──────── Entries provided

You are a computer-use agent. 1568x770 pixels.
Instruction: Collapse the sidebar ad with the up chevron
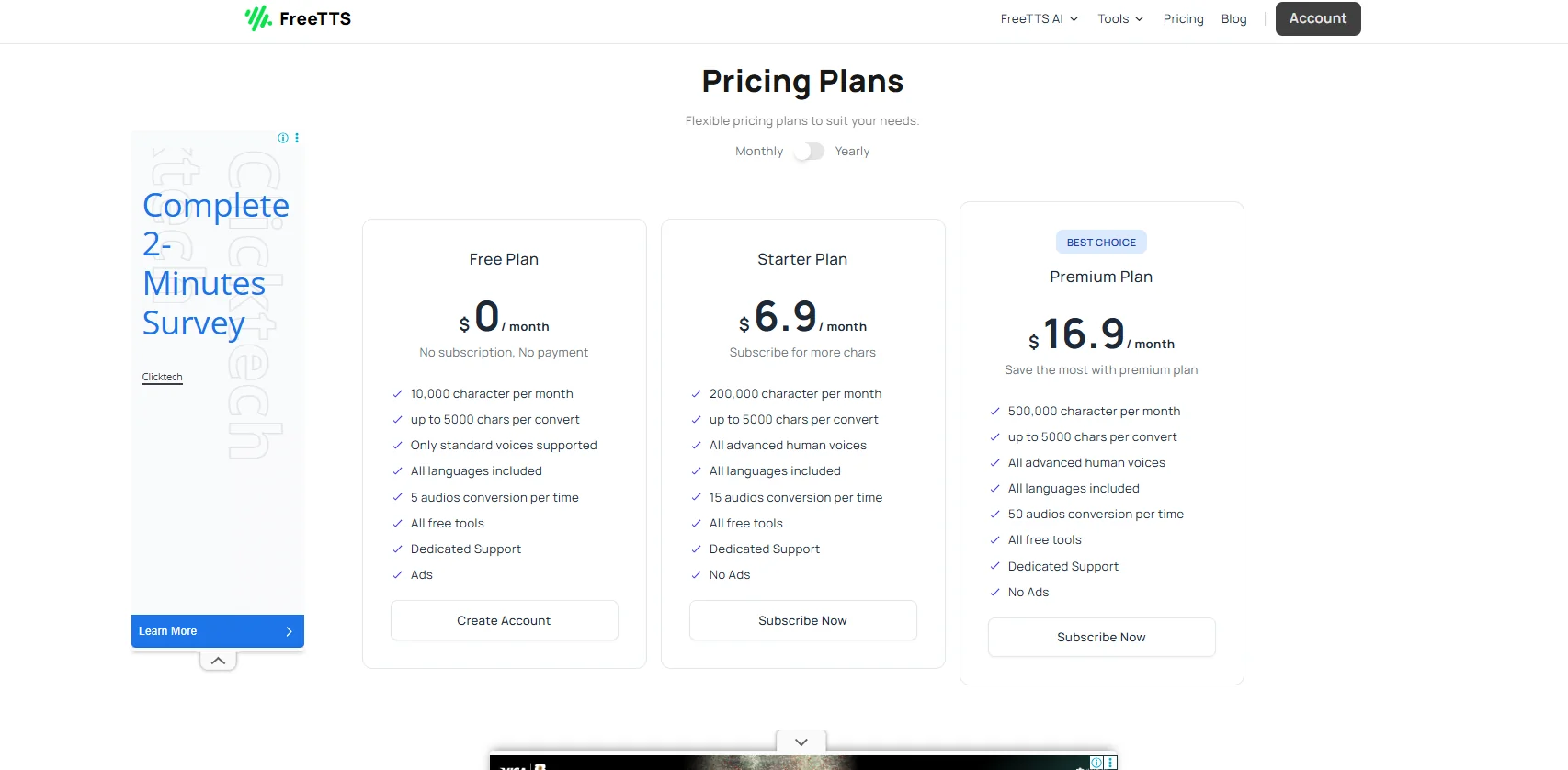click(x=218, y=661)
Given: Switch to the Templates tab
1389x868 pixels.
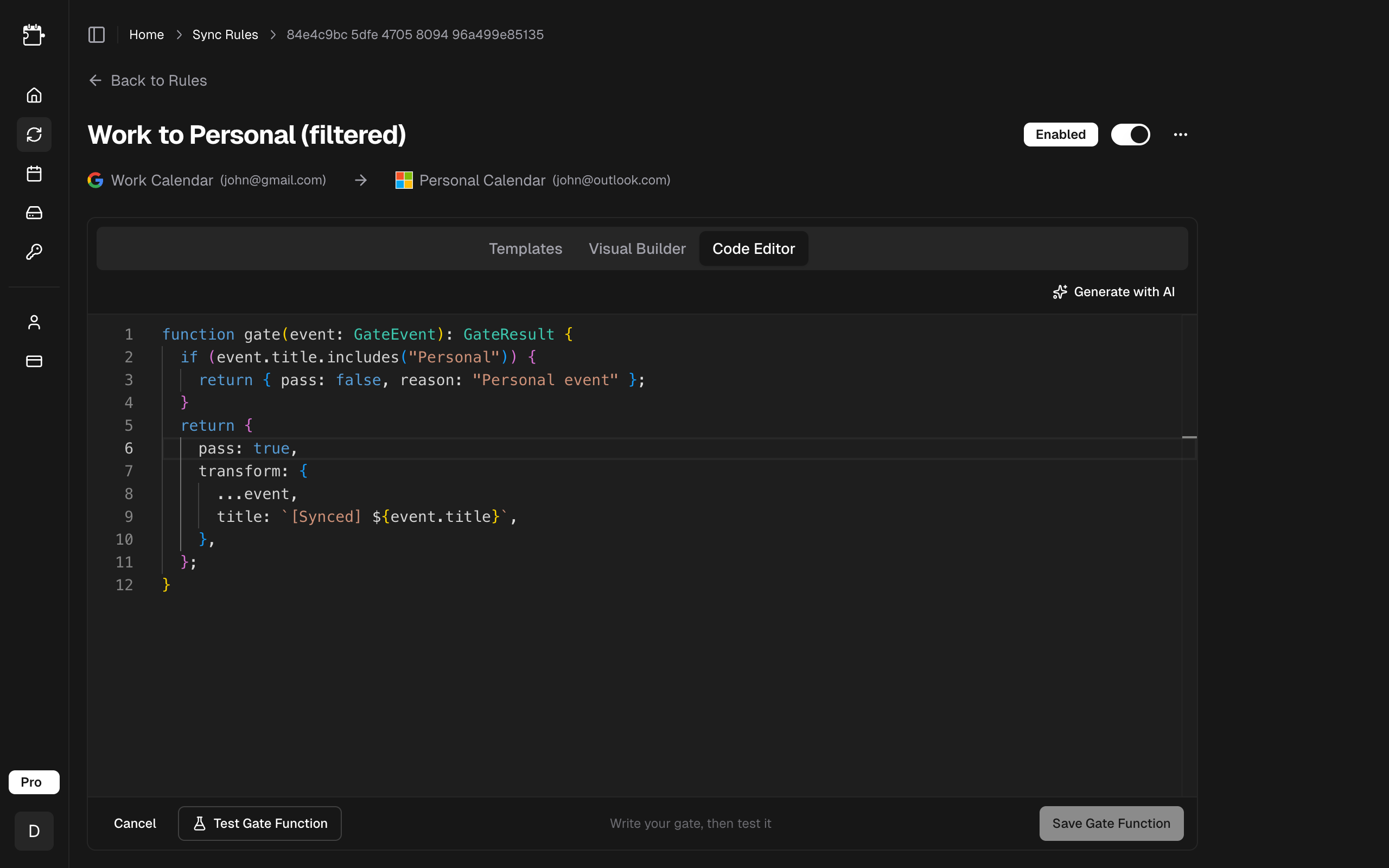Looking at the screenshot, I should click(x=525, y=248).
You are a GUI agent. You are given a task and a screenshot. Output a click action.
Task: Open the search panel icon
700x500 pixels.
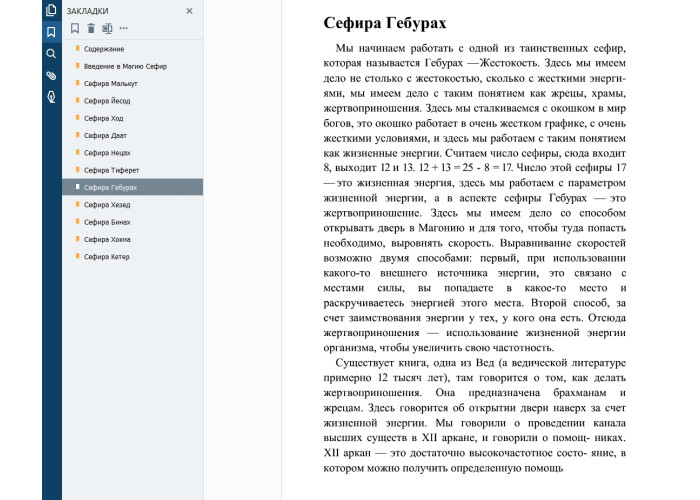(51, 53)
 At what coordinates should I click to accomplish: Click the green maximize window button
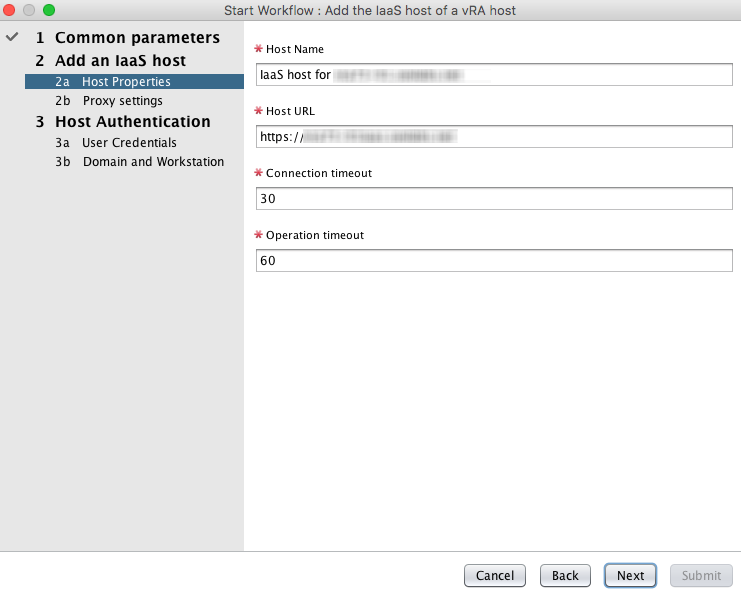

────────────────

**What the exercise asks:** Please reproduce every one of the entries above word for word, leaving out the pictures.

**Output:**
You are a computer-use agent. 1568x770 pixels.
Instruction: Collapse the sidebar ad with the up chevron
click(x=218, y=661)
Given: Switch to the Templates tab
1389x868 pixels.
Looking at the screenshot, I should click(x=525, y=248).
You are a GUI agent. You are given a task and a screenshot. Output a click action.
Task: Open the search panel icon
700x500 pixels.
(51, 53)
 At what coordinates should I click to accomplish: Click the green maximize window button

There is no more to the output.